# Data provided start

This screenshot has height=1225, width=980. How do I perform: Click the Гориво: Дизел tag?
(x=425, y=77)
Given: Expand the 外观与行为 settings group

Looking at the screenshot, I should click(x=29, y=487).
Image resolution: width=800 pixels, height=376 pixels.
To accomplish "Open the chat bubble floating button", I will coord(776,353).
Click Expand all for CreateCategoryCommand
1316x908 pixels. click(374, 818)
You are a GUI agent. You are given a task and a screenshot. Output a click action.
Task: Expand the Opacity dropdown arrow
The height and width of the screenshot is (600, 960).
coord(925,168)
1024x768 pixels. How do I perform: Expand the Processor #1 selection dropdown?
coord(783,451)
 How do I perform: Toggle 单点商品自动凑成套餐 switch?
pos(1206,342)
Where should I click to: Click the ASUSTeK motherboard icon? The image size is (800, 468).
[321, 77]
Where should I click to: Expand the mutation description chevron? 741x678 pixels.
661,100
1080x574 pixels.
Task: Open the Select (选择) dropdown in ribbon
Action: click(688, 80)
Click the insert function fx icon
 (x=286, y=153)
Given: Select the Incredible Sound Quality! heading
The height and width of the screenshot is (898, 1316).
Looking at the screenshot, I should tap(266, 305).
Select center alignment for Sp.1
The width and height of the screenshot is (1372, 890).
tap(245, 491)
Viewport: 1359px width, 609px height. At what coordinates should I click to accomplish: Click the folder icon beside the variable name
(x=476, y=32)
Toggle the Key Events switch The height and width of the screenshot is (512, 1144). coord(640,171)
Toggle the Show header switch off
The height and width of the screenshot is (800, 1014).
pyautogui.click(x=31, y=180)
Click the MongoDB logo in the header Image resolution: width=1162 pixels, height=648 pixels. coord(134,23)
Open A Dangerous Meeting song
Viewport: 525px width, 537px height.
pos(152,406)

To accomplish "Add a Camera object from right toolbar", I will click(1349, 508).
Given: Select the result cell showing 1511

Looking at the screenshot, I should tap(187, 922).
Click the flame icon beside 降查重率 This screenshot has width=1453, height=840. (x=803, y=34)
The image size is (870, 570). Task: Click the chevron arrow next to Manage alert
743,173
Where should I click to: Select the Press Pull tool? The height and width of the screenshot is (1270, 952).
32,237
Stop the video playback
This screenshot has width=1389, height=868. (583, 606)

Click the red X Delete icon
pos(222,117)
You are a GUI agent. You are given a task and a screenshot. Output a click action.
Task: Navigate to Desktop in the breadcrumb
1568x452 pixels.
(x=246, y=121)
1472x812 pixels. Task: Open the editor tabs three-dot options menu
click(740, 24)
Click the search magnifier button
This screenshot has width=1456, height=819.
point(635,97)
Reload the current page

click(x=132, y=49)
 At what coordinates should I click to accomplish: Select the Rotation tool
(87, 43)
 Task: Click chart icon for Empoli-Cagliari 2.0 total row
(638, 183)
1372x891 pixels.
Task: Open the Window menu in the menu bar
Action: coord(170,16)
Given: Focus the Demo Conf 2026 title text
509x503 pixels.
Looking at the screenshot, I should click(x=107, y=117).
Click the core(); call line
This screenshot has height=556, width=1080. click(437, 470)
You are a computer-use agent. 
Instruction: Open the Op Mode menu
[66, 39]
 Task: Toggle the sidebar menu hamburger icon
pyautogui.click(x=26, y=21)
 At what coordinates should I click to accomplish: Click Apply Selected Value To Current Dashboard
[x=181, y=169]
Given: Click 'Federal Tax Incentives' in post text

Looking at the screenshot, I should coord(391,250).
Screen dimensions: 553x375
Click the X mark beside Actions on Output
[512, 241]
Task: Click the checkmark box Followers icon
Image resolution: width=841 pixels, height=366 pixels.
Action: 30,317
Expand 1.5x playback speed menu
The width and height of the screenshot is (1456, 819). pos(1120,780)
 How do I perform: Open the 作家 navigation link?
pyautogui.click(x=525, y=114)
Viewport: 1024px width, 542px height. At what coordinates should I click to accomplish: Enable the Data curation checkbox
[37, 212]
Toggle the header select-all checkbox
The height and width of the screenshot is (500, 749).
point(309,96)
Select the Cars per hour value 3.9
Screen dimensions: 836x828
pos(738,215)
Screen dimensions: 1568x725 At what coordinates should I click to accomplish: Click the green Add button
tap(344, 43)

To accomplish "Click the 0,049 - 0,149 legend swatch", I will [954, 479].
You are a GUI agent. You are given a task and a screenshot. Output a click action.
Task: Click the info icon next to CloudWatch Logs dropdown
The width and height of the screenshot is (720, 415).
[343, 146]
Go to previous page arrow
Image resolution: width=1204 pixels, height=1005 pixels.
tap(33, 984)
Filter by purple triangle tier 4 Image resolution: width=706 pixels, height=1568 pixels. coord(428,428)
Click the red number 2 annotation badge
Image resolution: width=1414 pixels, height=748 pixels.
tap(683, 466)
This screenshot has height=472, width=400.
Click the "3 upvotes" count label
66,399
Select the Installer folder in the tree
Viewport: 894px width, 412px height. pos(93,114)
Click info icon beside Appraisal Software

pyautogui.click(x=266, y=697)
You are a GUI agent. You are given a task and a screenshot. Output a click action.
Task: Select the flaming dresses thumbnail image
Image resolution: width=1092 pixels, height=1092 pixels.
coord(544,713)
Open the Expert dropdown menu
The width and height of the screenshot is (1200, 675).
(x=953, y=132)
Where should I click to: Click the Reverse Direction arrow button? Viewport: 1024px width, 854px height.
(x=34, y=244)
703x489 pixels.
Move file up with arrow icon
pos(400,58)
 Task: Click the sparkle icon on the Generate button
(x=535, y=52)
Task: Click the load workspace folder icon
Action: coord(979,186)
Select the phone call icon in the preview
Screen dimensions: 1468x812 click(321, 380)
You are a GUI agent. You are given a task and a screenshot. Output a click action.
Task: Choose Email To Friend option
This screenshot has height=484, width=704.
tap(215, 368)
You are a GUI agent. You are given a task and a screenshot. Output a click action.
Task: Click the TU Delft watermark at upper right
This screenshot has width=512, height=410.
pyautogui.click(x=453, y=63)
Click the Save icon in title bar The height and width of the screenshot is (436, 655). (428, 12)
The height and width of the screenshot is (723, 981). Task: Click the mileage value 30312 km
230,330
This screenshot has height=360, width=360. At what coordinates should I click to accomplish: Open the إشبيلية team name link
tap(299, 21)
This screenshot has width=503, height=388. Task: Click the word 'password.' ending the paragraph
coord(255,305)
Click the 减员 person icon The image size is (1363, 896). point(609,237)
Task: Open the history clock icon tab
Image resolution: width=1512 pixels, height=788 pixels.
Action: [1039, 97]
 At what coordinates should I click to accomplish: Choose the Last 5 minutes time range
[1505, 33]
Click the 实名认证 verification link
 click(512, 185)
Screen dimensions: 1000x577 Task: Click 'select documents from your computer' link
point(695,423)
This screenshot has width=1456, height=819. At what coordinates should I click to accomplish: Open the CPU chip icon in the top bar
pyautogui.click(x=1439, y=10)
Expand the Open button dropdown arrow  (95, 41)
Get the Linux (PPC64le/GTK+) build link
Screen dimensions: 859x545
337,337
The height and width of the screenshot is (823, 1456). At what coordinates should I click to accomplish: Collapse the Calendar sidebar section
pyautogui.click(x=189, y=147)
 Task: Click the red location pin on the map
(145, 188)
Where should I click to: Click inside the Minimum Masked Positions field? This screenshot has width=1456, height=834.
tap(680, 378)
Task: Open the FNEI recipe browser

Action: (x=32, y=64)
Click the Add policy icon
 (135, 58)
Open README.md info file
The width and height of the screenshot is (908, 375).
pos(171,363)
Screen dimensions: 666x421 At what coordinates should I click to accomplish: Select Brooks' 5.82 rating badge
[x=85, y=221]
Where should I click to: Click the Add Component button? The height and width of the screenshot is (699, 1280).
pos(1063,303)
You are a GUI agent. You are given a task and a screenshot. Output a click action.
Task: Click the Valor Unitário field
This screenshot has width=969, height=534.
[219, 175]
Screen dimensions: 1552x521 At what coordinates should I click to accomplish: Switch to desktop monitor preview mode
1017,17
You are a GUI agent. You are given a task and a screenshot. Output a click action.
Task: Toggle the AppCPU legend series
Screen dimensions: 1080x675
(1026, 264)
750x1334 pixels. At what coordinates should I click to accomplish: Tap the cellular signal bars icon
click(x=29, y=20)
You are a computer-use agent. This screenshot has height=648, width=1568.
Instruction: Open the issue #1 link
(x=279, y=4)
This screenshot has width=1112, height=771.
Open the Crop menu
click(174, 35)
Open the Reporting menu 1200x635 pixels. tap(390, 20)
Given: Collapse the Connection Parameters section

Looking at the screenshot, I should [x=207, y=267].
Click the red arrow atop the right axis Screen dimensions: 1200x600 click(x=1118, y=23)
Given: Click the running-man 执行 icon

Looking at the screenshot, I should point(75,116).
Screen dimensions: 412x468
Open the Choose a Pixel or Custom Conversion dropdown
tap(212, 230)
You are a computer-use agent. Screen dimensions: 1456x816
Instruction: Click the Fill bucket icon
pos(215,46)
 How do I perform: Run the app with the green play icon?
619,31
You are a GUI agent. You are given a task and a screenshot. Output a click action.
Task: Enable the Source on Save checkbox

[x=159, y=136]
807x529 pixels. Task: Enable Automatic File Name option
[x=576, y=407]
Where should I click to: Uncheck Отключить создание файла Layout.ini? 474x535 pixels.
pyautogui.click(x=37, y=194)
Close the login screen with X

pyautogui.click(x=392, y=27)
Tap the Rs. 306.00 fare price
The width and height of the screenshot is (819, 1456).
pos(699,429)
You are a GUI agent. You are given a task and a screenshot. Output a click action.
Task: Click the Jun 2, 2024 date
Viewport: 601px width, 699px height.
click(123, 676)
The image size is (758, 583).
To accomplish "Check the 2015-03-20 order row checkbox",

# Data provided end

■ The exercise ■
Please write out the records again without any change, from their start up to and including the line that contains "pyautogui.click(x=31, y=180)".

■ Reply to the exercise ■
This screenshot has height=1225, width=980. How do I perform: Click the Гориво: Дизел tag?
(x=425, y=77)
Given: Expand the 外观与行为 settings group

Looking at the screenshot, I should click(x=29, y=487).
Image resolution: width=800 pixels, height=376 pixels.
To accomplish "Open the chat bubble floating button", I will coord(776,353).
Click Expand all for CreateCategoryCommand
1316x908 pixels. click(374, 818)
You are a GUI agent. You are given a task and a screenshot. Output a click action.
Task: Expand the Opacity dropdown arrow
The height and width of the screenshot is (600, 960).
coord(925,168)
1024x768 pixels. How do I perform: Expand the Processor #1 selection dropdown?
coord(783,451)
 How do I perform: Toggle 单点商品自动凑成套餐 switch?
pos(1206,342)
Where should I click to: Click the ASUSTeK motherboard icon? The image size is (800, 468).
[321, 77]
Where should I click to: Expand the mutation description chevron? 741x678 pixels.
661,100
1080x574 pixels.
Task: Open the Select (选择) dropdown in ribbon
Action: click(688, 80)
Click the insert function fx icon
 (x=286, y=153)
Given: Select the Incredible Sound Quality! heading
The height and width of the screenshot is (898, 1316).
Looking at the screenshot, I should tap(266, 305).
Select center alignment for Sp.1
The width and height of the screenshot is (1372, 890).
tap(245, 491)
Viewport: 1359px width, 609px height. At what coordinates should I click to accomplish: Click the folder icon beside the variable name
(x=476, y=32)
Toggle the Key Events switch The height and width of the screenshot is (512, 1144). coord(640,171)
Toggle the Show header switch off
The height and width of the screenshot is (800, 1014).
pyautogui.click(x=31, y=180)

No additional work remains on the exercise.